The work examines police violence and the deaths of young black men, and earned Tindal the top prize in this year's Alliance/Kendeda National Graduate Playwriting Competition.
“I want this play to validate the Black experience of loving and living,” said Tindal, a student at Northwestern University, in a statement. “I want it to affirm the fact that Black people are here, choosing to love how we love freely, outside of violence.”
Each year the Alliance/Kendeda competition gives graduate students in playwriting programs an opportunity to see their work produced by professional theater companies, and past winners have often gone on to make a splash.

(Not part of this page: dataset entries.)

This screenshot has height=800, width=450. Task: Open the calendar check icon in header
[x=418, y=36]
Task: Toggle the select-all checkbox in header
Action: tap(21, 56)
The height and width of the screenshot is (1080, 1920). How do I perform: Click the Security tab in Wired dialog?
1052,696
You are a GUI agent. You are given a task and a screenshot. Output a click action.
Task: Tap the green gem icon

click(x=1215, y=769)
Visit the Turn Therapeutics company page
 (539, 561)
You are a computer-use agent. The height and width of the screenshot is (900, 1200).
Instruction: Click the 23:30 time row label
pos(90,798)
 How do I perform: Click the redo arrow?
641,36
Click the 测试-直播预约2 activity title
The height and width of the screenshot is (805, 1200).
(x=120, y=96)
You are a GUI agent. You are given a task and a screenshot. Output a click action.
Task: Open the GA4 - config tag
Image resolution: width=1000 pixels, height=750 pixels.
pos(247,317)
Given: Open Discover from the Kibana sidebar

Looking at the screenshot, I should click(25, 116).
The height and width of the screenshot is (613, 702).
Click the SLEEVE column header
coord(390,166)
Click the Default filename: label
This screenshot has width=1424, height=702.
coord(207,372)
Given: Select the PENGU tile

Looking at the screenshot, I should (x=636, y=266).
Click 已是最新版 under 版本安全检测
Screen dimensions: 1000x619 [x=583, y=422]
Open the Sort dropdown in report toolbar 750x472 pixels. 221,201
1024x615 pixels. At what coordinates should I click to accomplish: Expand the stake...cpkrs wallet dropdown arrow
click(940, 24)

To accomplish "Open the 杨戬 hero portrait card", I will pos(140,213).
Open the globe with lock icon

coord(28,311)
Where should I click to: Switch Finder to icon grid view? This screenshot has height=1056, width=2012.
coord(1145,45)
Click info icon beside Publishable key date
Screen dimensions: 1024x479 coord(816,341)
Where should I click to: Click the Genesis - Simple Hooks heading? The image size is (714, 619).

Tarell Alvin McCraney, winner in 2007, later wrote “In Moonlight Black Boys Look Blue” which inspired the 2016 Academy Award-winning film, “Moonlight.”
The Alliance recently announced the winner and finalists in this year’s competition.
The finalists this year are:
•“Faded: A Calypso,” by Karina Billini, a student at The New School.
•“Southernmost,” by Mary Lyon Kamitaki, from the University of Southern California.
•“Happy Hour,” by Samantha Riley, at the NYU Tisch School of the Arts.
•“Shoe,” by Marisela Treviño Orta, from the University of Iowa.
As the winner of the competition Tindal will see his play given a full production by the Alliance. It will be presented Feb. 16 through March 10, 2019 on the 200-seat Hertz Stage.
The four finalists will have their plays presented in staged readings during the Alliance's Festival of New Plays in February, 2019.
The Alliance also recently announced the projects chosen for development through its Reiser Atlanta Artists Lab.
They include:
•"Kudzu," a live performance and companion podcast, with lead artist Topher Payne.
•”Liminal,” a one-man play that follows a “spiritual” cellist, featuring lead artist Okorie “OKCellos” Johnson.
•”Safety Net,” featuring playwright/actor Daryl Lisa Fazio.
Each project supported by the Reiser program will be funded with $10,000 and the artists will be given access to the Alliance staff and rehearsal spaces.
The productions will be presented next year in free performances. The Reiser program is meant to boost Atlanta-based artists and to encourage artistic projects that will be produced in Atlanta.
Since 2013, four projects from the Reiser Atlanta Artists Lab have gone on to receive full productions at theaters in Atlanta and elsewhere.